I think I picked a fizzer. It sparked, it came close to igniting, but When God Was A Rabbit ultimately fizzed.
It wasn't all bad. If this was the kind of review where we handed out stars, this debut novel by English author Sarah Winman might get a lazy halfway mark - a 2.5 out of five.
Its strength was in the vivid portrayal of Elly's childhood, which burst with wit and poignance, the warm and quirky writing style, and the intimate portrait of her relationship with her brother Joe.
But there was just too much else going on. By the time Elly reached adulthood there were so many minor characters fighting for attention that even Elly's mother - a central figure - didn't get a chance to pop out into 3D.
The premise of the book, as stated on the back cover, is: "This is a book about a brother and a sister." To which I would add: "and their mother, their father, the sister's friend, the sister's friend's mother, the brother's lover, their neighbour, their aunt, their boarder, their boarder's friend, their parent's driver..."

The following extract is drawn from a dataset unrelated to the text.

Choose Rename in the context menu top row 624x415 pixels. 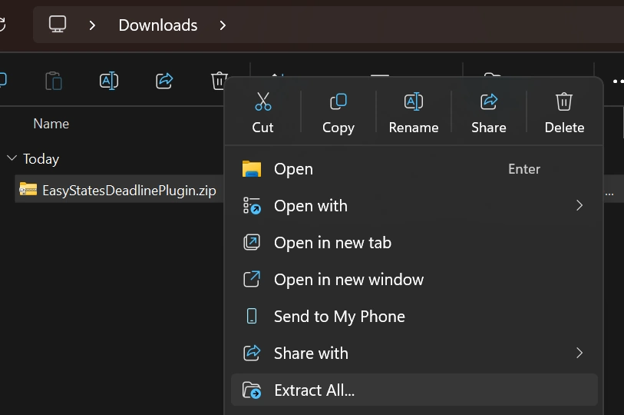413,112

Several of these characters seemed superfluous (Ginger, Alan, Charlie). They added new strands to the story when Winman should have been focusing on weaving together and tying up the strands she already had. I would have liked to have read more of Elly and Joe's relationship as it grew from childhood to adulthood.
And then there were the dozens of personal and global disasters and tragedies, which include no less than September 11, John Lennon's assassination and Princess Diana's death.
The author has simply tried to do too much - too many characters, too many bombshells, too much plot over too long a period in too short a book.
Even the language tries to do too much. Winman's cracking choice of words in the early part of the novel seduced me ("the dull tint of disinterest that made even rainbows appear grey") but I grew impatient with her style as the book progressed. Some pages read like a list of metaphors, some descriptions tried too hard:
"Many times I had sat with my mother watching the sky change from its French navy to a haloed hue, when the sun encroached upon the horizon, pushing upwards the blanketed dark to make room for its light that appeared golden and orbed and unnatural..."
The effect of all this complexity - of plot, of language, of population - was that by the end of the book I no longer cared about Elly or her brother.
I wanted to fall for this book's charms. But the sparks just didn't fly for us. Have I been too harsh?
I'm gratefully closing the book on May. Tomorrow is a new month, which means a new book. I've decided on The Conductor, by New Zealand author Sarah Quigley, one of the novels we previewed last week in our May Fiction Fix. I'll introduce it properly next week.
Christine will introduce her choice, The Beauty of Humanity Movement by Camilla Gibb, on Friday.